A new example of VA’s failures on medical research — an often overlooked area where VA remains badly broken — has emerged near Fort Hood.
An Austin, Texas newspaper reports that a $3.8 million mobile MRI machine, widely touted by VA at the time of its 2008 inauguration, has been sitting empty and unused. While VA announced in 2008 in detail the life changing brain research it was going to conduct using the equipment, VA never conducted that research and the equipment sits empty. (“Lost Opportunity: With wars winding down, VA’s brain research failed to launch,” Austin Austin American Statesman-Staff, Sep. 7, 2014, Jeremy Schwartz reporting).
Among VA’s known, systemic medical research failures:
- Cooking the books on medical research. In March 2013, top VA epidemiologist-turned-whistleblower Dr. Stephen Coughlin testified to Congress about concerted efforts in the VA’s Office of Public Health to deliberately cover-up research findings that might show connections between military deployment and health risks. Just like there were real consequences of VA’s cooking the books in the healthcare access scandal rippling outwards nationwide from the Phoenix VA medical center, veterans who were found by VA during some VA medical research to be suicidal were never aided and ultimately did commit suicide.
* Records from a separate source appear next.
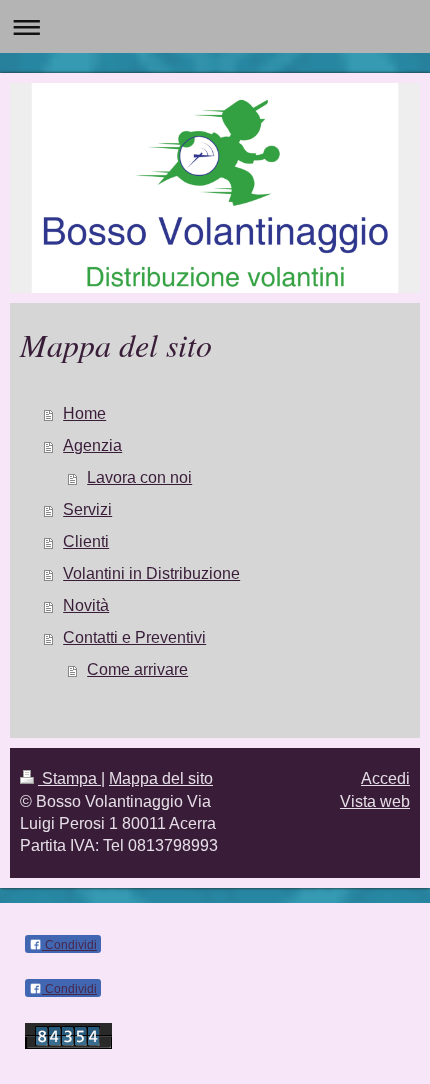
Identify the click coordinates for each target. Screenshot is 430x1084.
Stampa (69, 778)
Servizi (87, 509)
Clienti (86, 541)
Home (84, 413)
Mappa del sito (161, 778)
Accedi (385, 778)
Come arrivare (137, 669)
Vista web (375, 801)
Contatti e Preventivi (134, 637)
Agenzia (92, 445)
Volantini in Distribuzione (151, 573)
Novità (86, 605)
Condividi (69, 945)
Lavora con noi (139, 477)
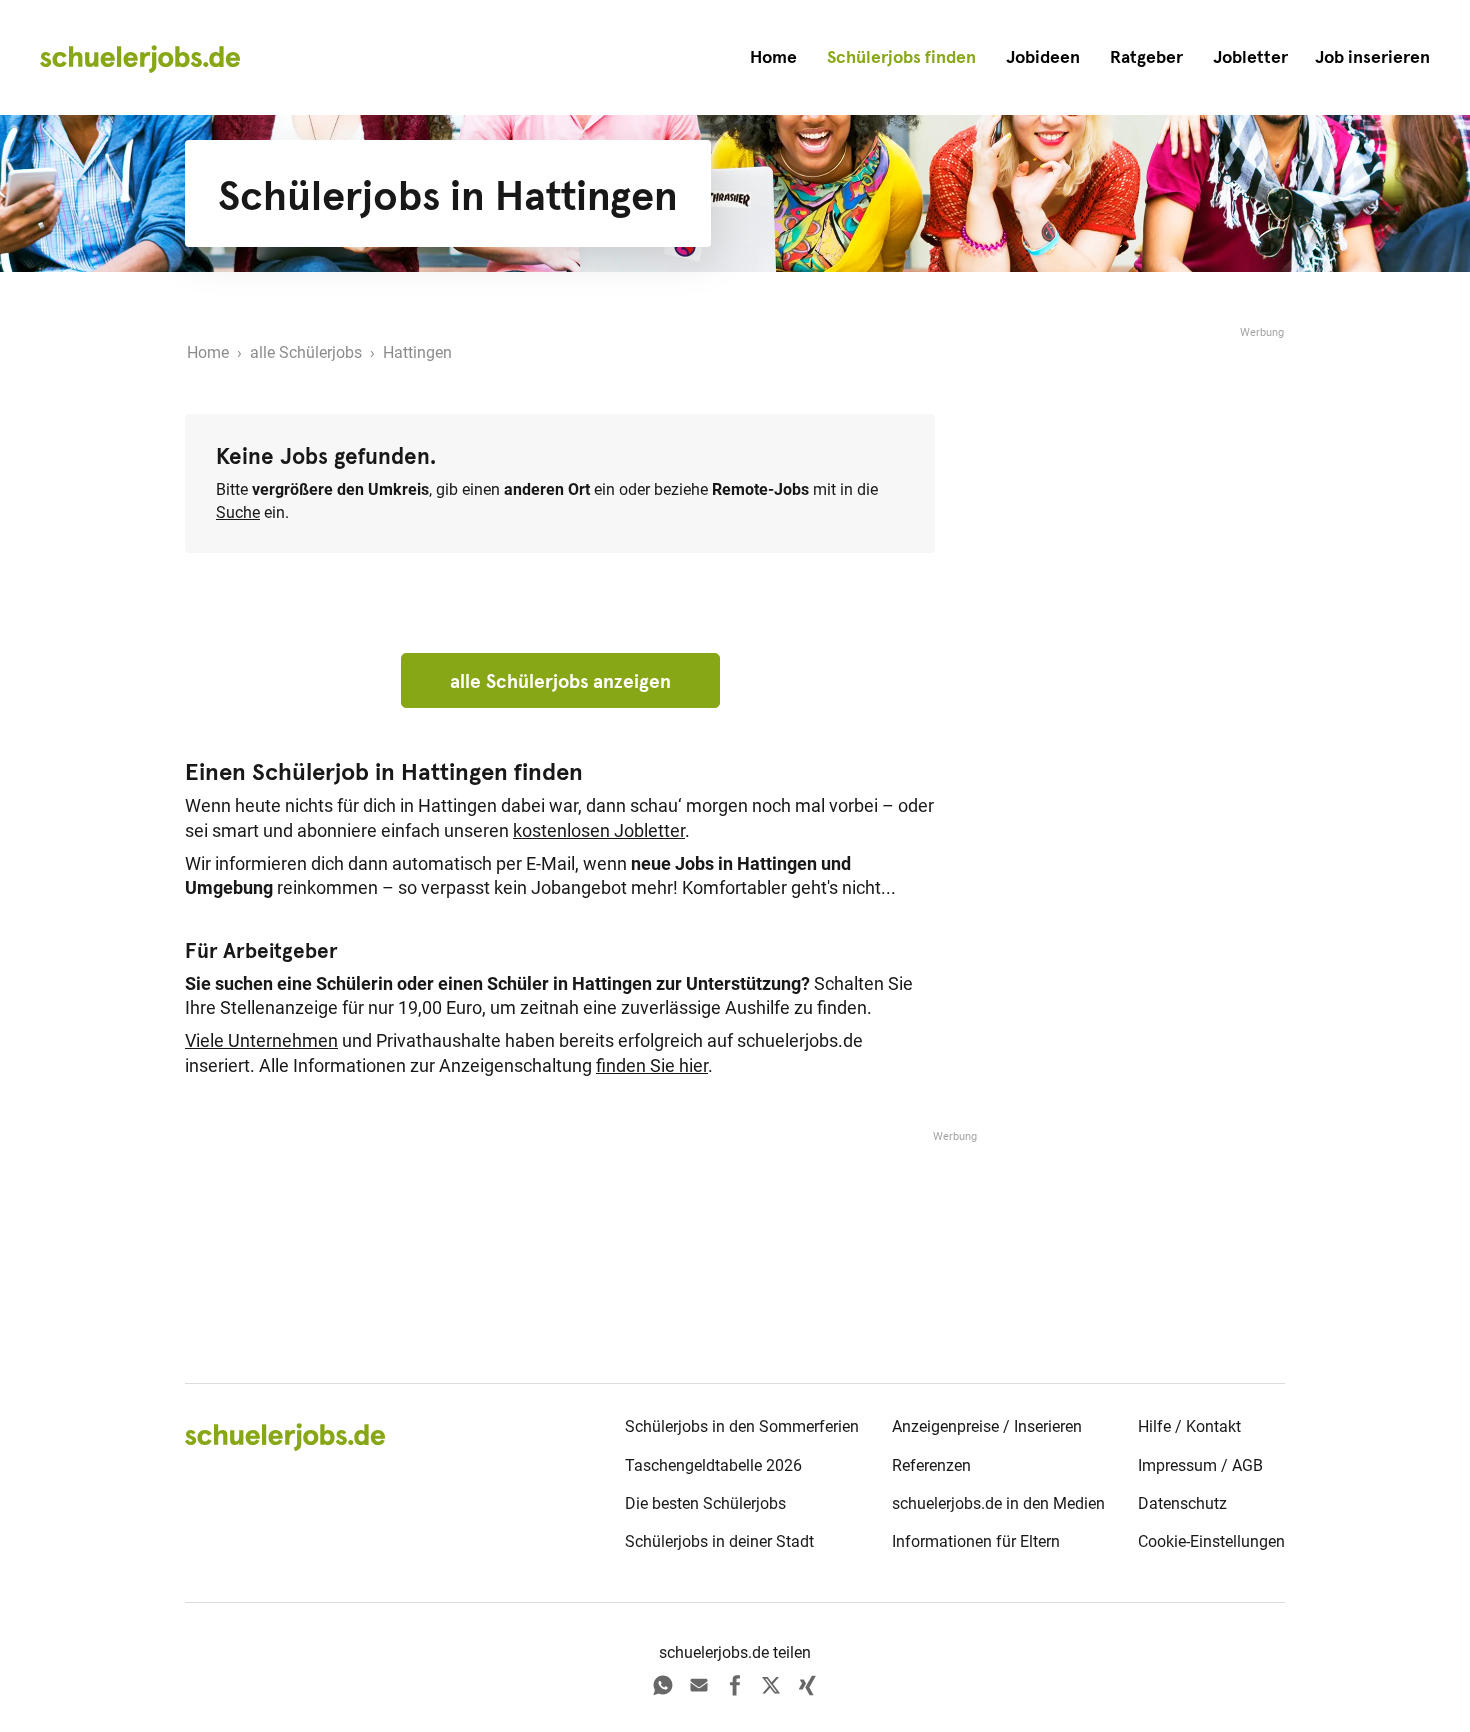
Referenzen (931, 1465)
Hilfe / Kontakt (1189, 1426)
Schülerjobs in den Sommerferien (742, 1426)
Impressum (1177, 1465)
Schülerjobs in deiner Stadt (719, 1541)
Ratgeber (1146, 57)
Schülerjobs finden (901, 57)
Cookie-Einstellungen (1211, 1541)
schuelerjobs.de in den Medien (998, 1503)
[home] (140, 58)
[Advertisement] (1135, 642)
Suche (238, 512)
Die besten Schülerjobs (705, 1503)
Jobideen (1043, 57)
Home (773, 57)
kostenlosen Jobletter (599, 831)
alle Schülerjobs (306, 352)
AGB (1247, 1465)
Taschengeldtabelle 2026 (713, 1465)
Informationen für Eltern (976, 1541)
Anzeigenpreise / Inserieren (987, 1426)
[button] (1372, 57)
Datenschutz (1182, 1503)
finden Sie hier (652, 1066)
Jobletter (1250, 57)
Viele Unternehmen (261, 1041)
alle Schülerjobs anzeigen (560, 681)
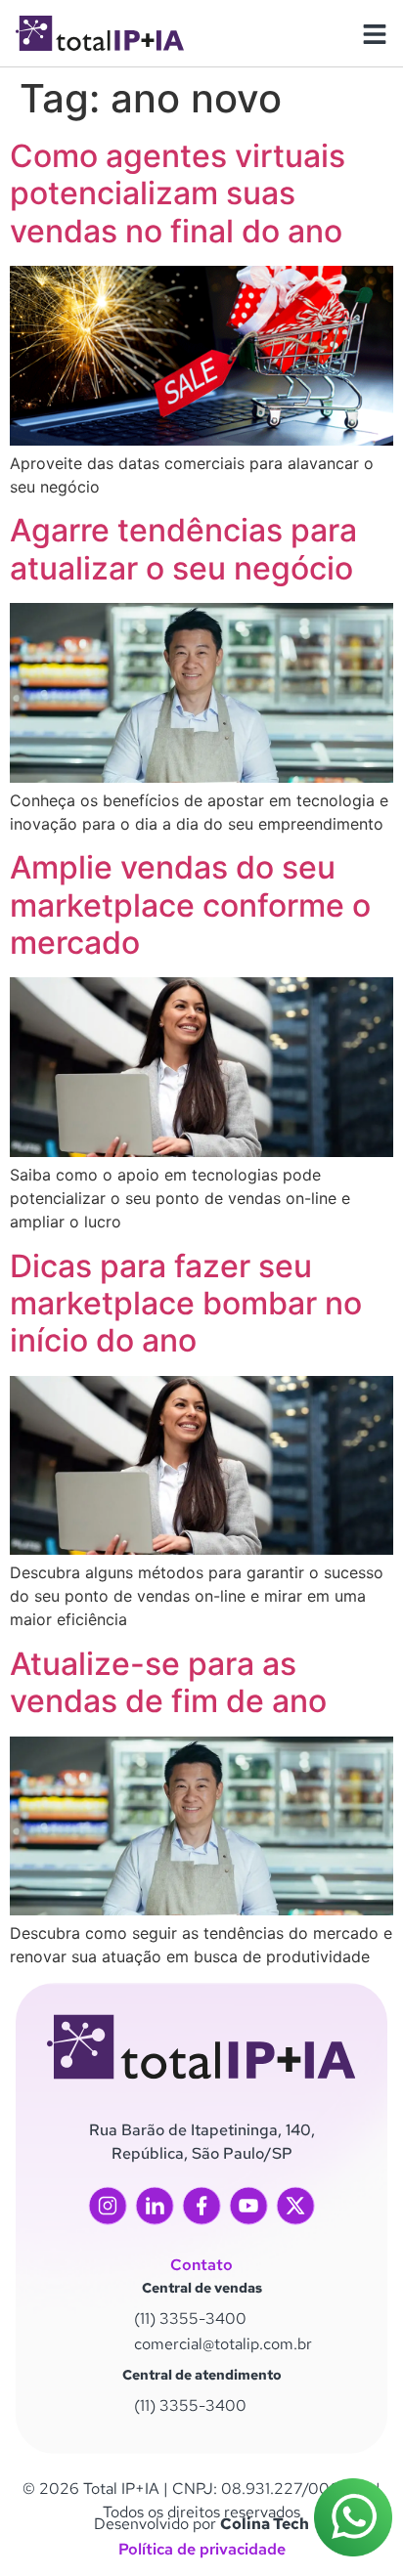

Coughlin’s array of assertions were found to be valid.
- Denying scientific truth. Over the past decade, the mainstream media has covered a myriad of stories on how VA research and benefits officials have downplayed, fought against, and outright denied the consensus findings by the penultimate National Academy of Sciences’ Institute of Medicine and the VA’s own Research Advisory Committee on Gulf War Veterans’ Illnesses that Gulf War Illness is a real, debilitating, and enduring medical condition, that it is not psychiatric or psychological in nature, that it was likely caused by environmental exposures, that it afflicts roughly one-third of the veterans of the 1991 Gulf War, and that treatments can likely be found.
- No Confidence. After more than two decades and hundreds of millions of dollars expended, the VA’s own Research Advisory Committee on Gulf War Veterans’ Illnesses blasted VA research officials with a unanimous finding of “no confidence in the ability or demonstrated intention of VA staff to formulate and execute an effective VA Gulf War illness research program,” and a, “failure to acknowledge that the central health problem of this war even exists.”
- Retaliation. True to form in retaliation against VA whistleblowers and those who speak up and out about problems in VA, VA’s leaders swiftly moved against the Gulf War Illness panel, gutting its leadership, membership, charter, and independence.
- Making medical decisions for budgetary reasons. In April 2014, widely reviled VA Undersecretary of Benefits Allison Hickey was revealed in a Military Times expose to have secretly weighed in with the Institute of Medicine in an effort to quash the IOM’s broad recommendation to the world’s medical community of calling “Gulf War Illness” by that name. Her apparent goal was to prevent VA from being burdened with more disability claims from veterans suffering from Gulf War Illness, a covert roll-back of existing federal benefits law.
- “Lost” database. VA acknowledged that a critical research registry database containing medical data on hundreds of spouses and children of 1991 Gulf War veterans has been irretreivably “lost”.
- Footdragging. VA officials dragged their feet for years in implementing a registry of veterans with potential lung and other effects resulting from exposure to massive overseas burn pits. There is no announced research related to veterans on the registry that might help provide a pathway to treatments and improving ill veterans’ health and lives.
- Inability to Lead Research to Targeted Outcomes. An array of important veteran-related medical research aimed at targeted outcomes has had to be directed by Congress to be conducted more effectively outside VA, from prosthetic limbs development by the Department of Defense Advanced Research Projects Agency (DARPA) to research on traumatic brain injury (TBI) and post-traumatic stress disorder (PTSD) in DoD’s Congressionally Directed Medical Research Program.
From foot-dragging to outright attempting to roll back the clock on Gulf War Illness research, VA’s systemic medical research issues remain largely on the back burner of Congressional, media, and public attention — if they are being addressed at all.